Obligations d’information et de moyens et responsabilité du vétérinaire
Pratique
LÉGISLATION
Auteur(s) : Christian Diaz
Fonctions : 7, rue Saint-Jean, 31130 Balma
Lorsque le praticien respecte son obligation de moyens selon les commémoratifs disponibles et la clinique, une erreur de diagnostic ne constitue pas une faute.
En fin d’après-midi, M. Maître présente sa chienne au Dr Véto. L’animal, en bon état général, fait des efforts pour vomir et a régurgité une chaussette. Après des examens clinique et radiographique, le praticien pose un diagnostic de gastrite par irritation et administre un antivomitif. Le lendemain matin, la chienne est présentée à nouveau. Elle est agonisante et meurt rapidement. L’autopsie révèle qu’une seconde chaussette obstrue le duodénum.
M. Maître engage la responsabilité du Dr Véto. Le juge missionne un expert.
L’expert considère que les soins n’étaient pas appropriés, l’administration d’un produit antivomitif ayant favorisé le passage de la chaussette dans le duodénum. Il envisage deux hypothèses, toutes deux défavorables au vétérinaire.
Hypothèse 1 : Si la présence d’une seconde chaussette avait été évoquée, il appartenait au praticien d’effectuer un transit baryté afin de la mettre en évidence.
Hypothèse 2 : Si la disparition de la seconde chaussette n’avait pas été évoquée, le praticien aurait malgré tout dû envisager la possibilité d’un corps étranger non visible radiologiquement, en informer le propriétaire et mettre en place, avec son consentement éclairé, les moyens de diagnostic appropriés.
Il conclut que, quels que soient les commémoratifs fournis par M. Maître, la responsabilité du vétérinaire est engagée, soit par défaut d’information envers le propriétaire, soit par défaut de moyens mis en œuvre pour établir le diagnostic.
L’expert estime le préjudice consécutif à la faute, à la somme de 5 800 €.
Selon le magistrat, « le contenu de l’obligation d’information doit s’apprécier en fonction des renseignements recueillis et des manifestations cliniques présentées par l’animal […] le Dr Véto n’avait aucune raison de suspecter la chienne d’avoir avalé deux chaussettes […] au moment de l’examen, l’état général de la chienne était convenable, la palpation abdominale normale, et elle ne présentait pas de signes d’occlusion […] le décès n’était alors pas envisageable.
Attendu qu’il ne peut être reproché au praticien de ne pas avoir pratiqué des examens dont l’utilité n’est apparue qu’après la mort de l’animal […], que le vétérinaire n’a commis aucune faute dans la mise en œuvre des mesures préalables au diagnostic […], que l’erreur dans l’administration des soins consécutive à l’erreur de diagnostic ne lui est pas imputable […], la responsabilité du Dr Véto n’est pas engagée ».
Plusieurs enseignements doivent être tirés de ce jugement.
1° L’obligation d’information relève aussi du client.
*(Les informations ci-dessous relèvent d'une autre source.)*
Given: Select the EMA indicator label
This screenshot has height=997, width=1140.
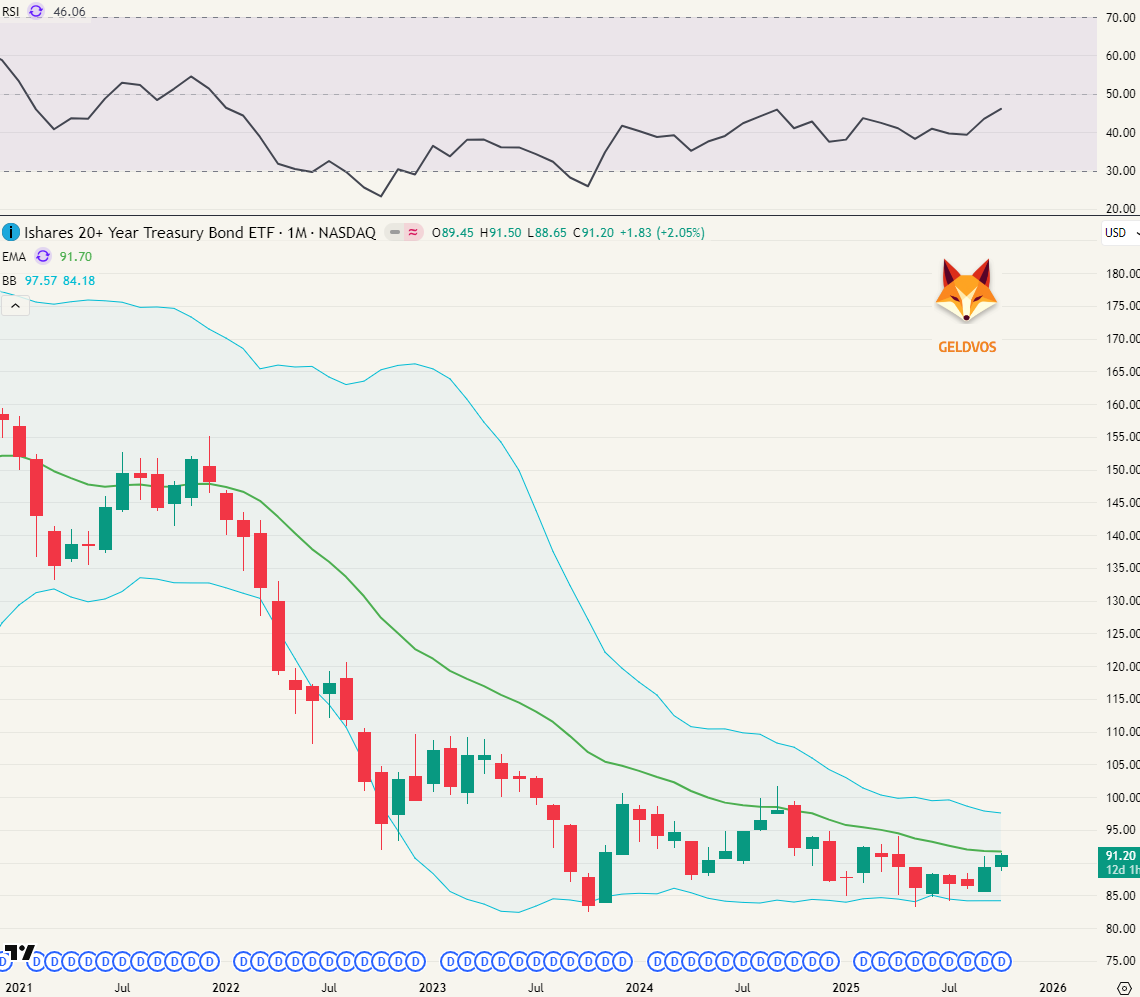Looking at the screenshot, I should point(14,256).
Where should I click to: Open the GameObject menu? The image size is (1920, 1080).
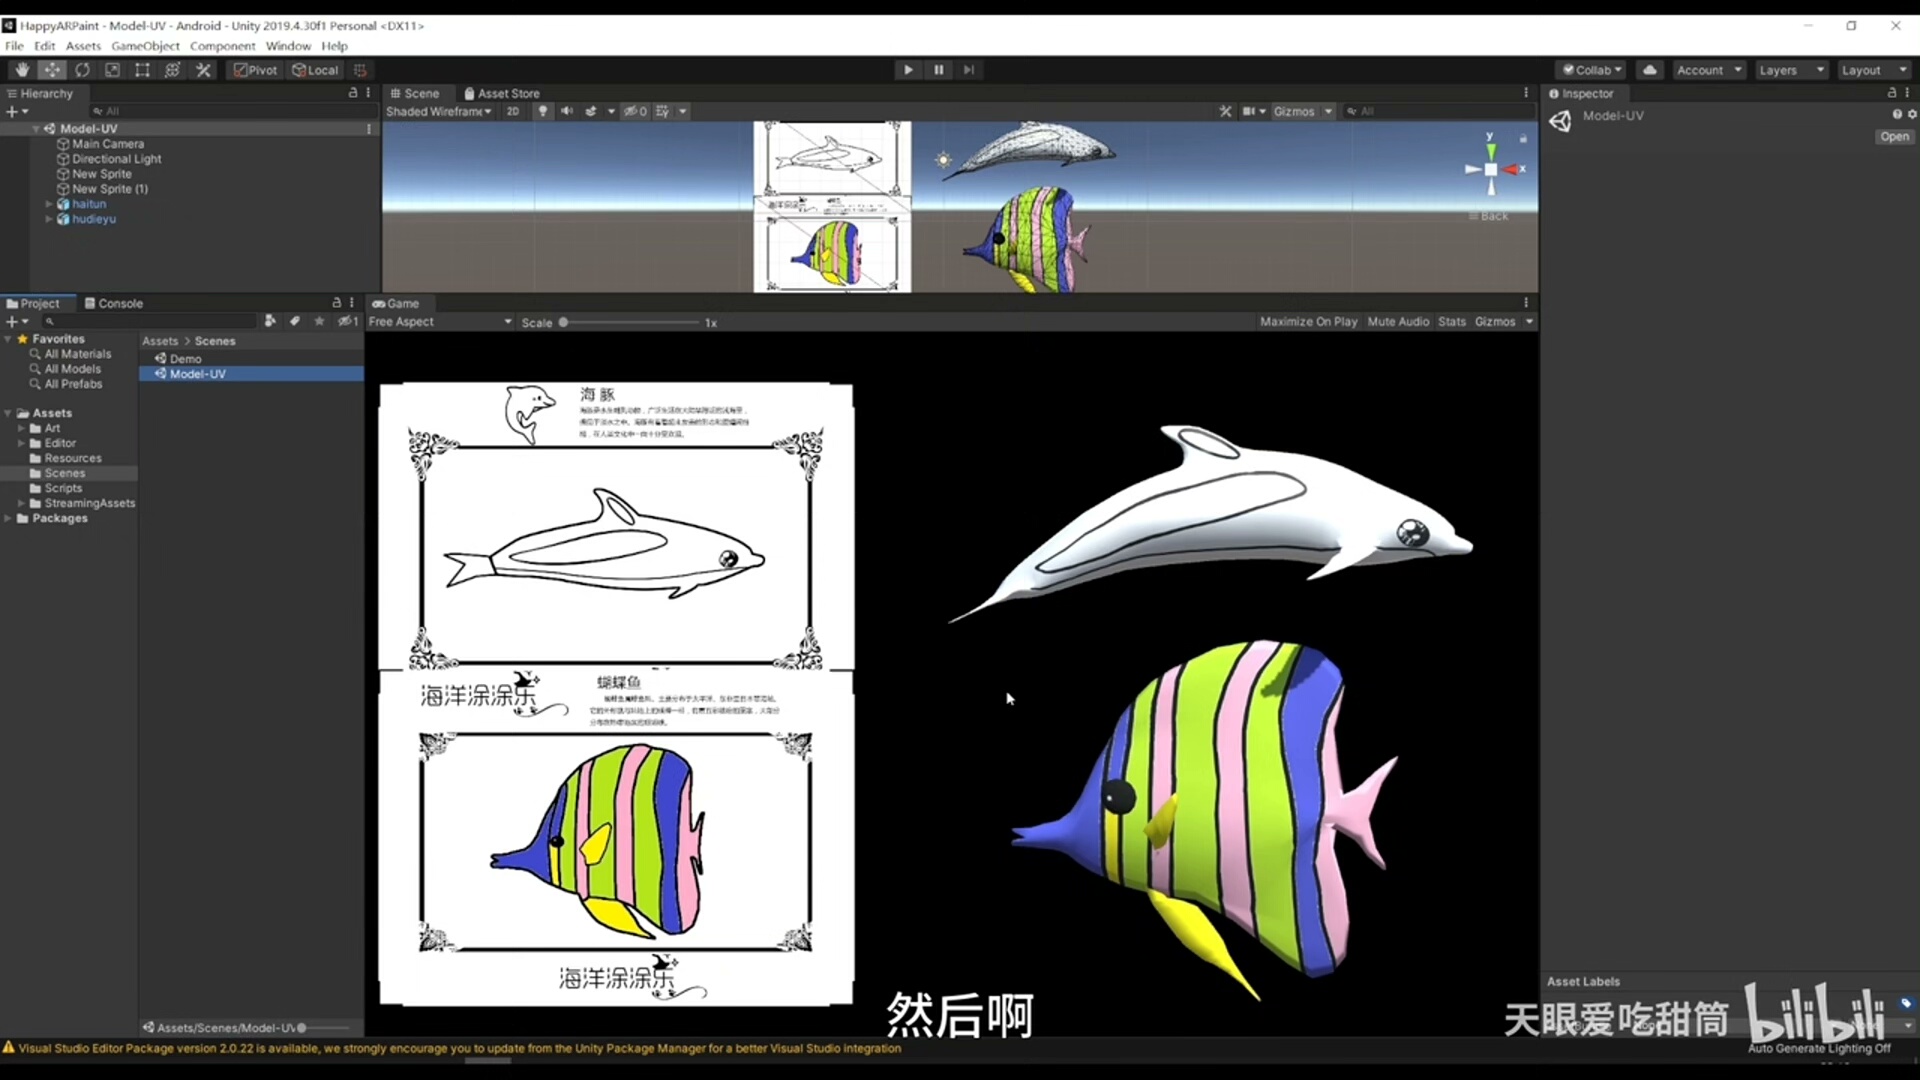pyautogui.click(x=145, y=46)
Dans le cas d’espèce, ce dernier n’avait pas apporté la preuve qu’il avait informé le praticien de la possibilité d’ingestion d’une seconde chaussette.
2° Le vétérinaire ayant rempli son obligation de moyens, l’erreur de diagnostic n’est pas une faute et, à ce titre, n’engage pas sa responsabilité. Rappelons que, pour que cette responsabilité soit engagée, il est nécessaire de mettre en évidence trois éléments indissociables : une faute (et non une erreur), un dommage, et un lien de causalité entre la faute et le dommage.
3° Le magistrat n’a pas hésité à contredire l’expert qui avait, contrairement aux dispositions de l’article 238 du Code de procédure civile, porté des appréciations d’ordre juridique en concluant de façon formelle à la responsabilité du praticien. Il s’agit là de l’application du principe de souveraineté du juge, seul habilité à dire le droit, que les experts doivent garder en mémoire lors de leurs opérations, sous peine de sévères désillusions, voire de sanctions(1).